From Dunes to Rivers — and Back Again?

Clock Icon May 8, 2025
A wide view of Al-Asfar Lake (Yellow Lake) near Al-Ahsa in eastern Saudi Arabia, surrounded by desert terrain and sparse vegetation, showing the contrast between water and arid land.

Al-Asfar Lake, also known as Yellow Lake, near Al-Ahsa in eastern Saudi Arabia — a rare glimpse of standing water in a landscape better known for its aridity.
(Source: Shutterstock)

Saudi Arabia Is Often Seen as a Land Defined by Desert. But New Archaeological Findings Suggest a Far More Complex Ecological History — One Where Rivers Once Flowed, Valleys Held Lakes, and Large Mammals Roamed Freely

These discoveries are reshaping how the country’s past is understood — and may offer clues to its future.

A recent National Geographic article tracing the ancient environment of Saudi Arabia offered a striking counter-narrative to the country’s modern image. Archaeologists have uncovered compelling evidence that large parts of the Arabian Peninsula — now known for its heat and dry sands — were once green, fertile, and full of life. Rivers flowed where dunes now rise. Lakes once filled valleys that today lie cracked and dry. Elephants, hippos, and wild cattle roamed freely. Where SUVs now crawl over sun-scorched ridges, water once lapped against grassy banks.

The notion is not entirely new to Saudi audiences — fragments of this story have long circulated — yet the scale remains difficult to imagine. For many who grew up surrounded by desert and defined by heat, the idea of a verdant past feels more like a geological myth than a national memory.

But the implications extend well beyond curiosity. They challenge assumptions about the Arabian Peninsula’s environment and reframe the idea of transformation in the region. For decades, Saudi Arabia’s national narrative has centred on rapid development — new cities, shifting social norms, expanding industries. The land itself, however, has its own long history of upheaval, one shaped not by planning documents but by millennia of climate cycles.

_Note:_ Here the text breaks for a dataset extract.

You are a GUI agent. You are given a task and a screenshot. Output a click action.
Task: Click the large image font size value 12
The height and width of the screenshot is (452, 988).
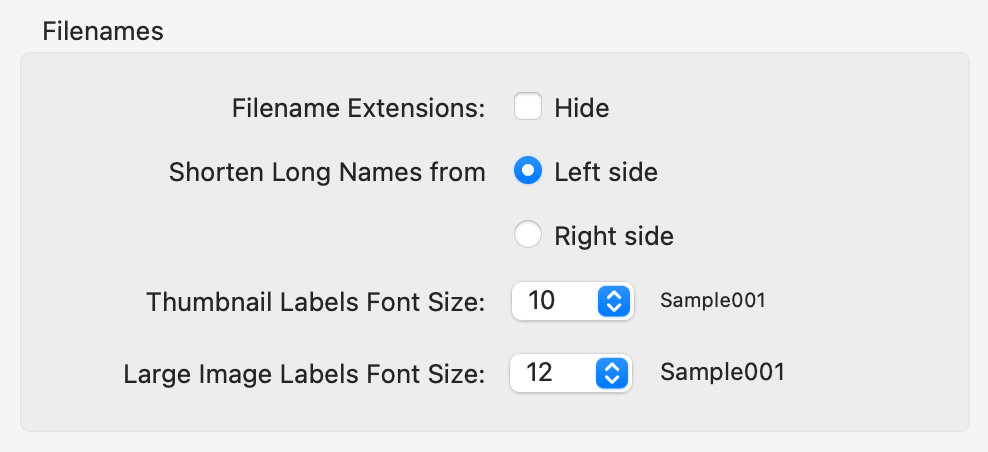(x=540, y=373)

As often explored at SaudiTimes, societal shifts in Saudi Arabia can be gradual or abrupt, but rarely static. This ancient story of environmental change adds a deeper layer. It suggests that transformation — whether social, ecological, or cultural — is not alien to this landscape. It is, in fact, endemic to it.

Saudi Arabia’s identity as a land of sand is a relatively recent construction in geological terms. Satellite imagery and climate models indicate that during the last interglacial period, around 120,000 years ago, monsoon rains penetrated deep into the Arabian interior, turning vast areas green. Archaeological discoveries from regions such as AlUla and the Nefud Desert — including stone tools, fossilised animal remains, and ancient lake beds — point to a thriving, habitable ecosystem.

“This region has been a crossroads of climate and civilisation far longer than most people realise,” says Dr. Huw Groucutt, an archaeologist who has led excavations in northern Saudi Arabia. “Its past tells a story not of isolation, but of movement, adaptation, and survival.”

In the present day, the idea of a greener Arabia no longer feels entirely theoretical. Reforestation projects have taken root in Asir and Al-Baha. Under the Saudi Green Initiative, Saudi Arabia has pledged to plant billions of trees and reduce carbon emissions. Urban centres are expanding green spaces. Hiking trails in Tabuk, canyon walks in Najd, and shaded coastal boardwalks in Jeddah are steadily transforming how Saudis engage with their surroundings.

Even the desert is being reimagined. In and around Riyadh, dune surfing, overnight camping, and long-distance desert treks have turned once-inhospitable terrain into cultural space. The land remains dry, but not lifeless — a testament to both resilience and reinvention.

There is something quietly humbling in observing a landscape shaped by ancient climate shifts and long-forgotten migrations. The present moment — for all its energy and ambition — is one scene in.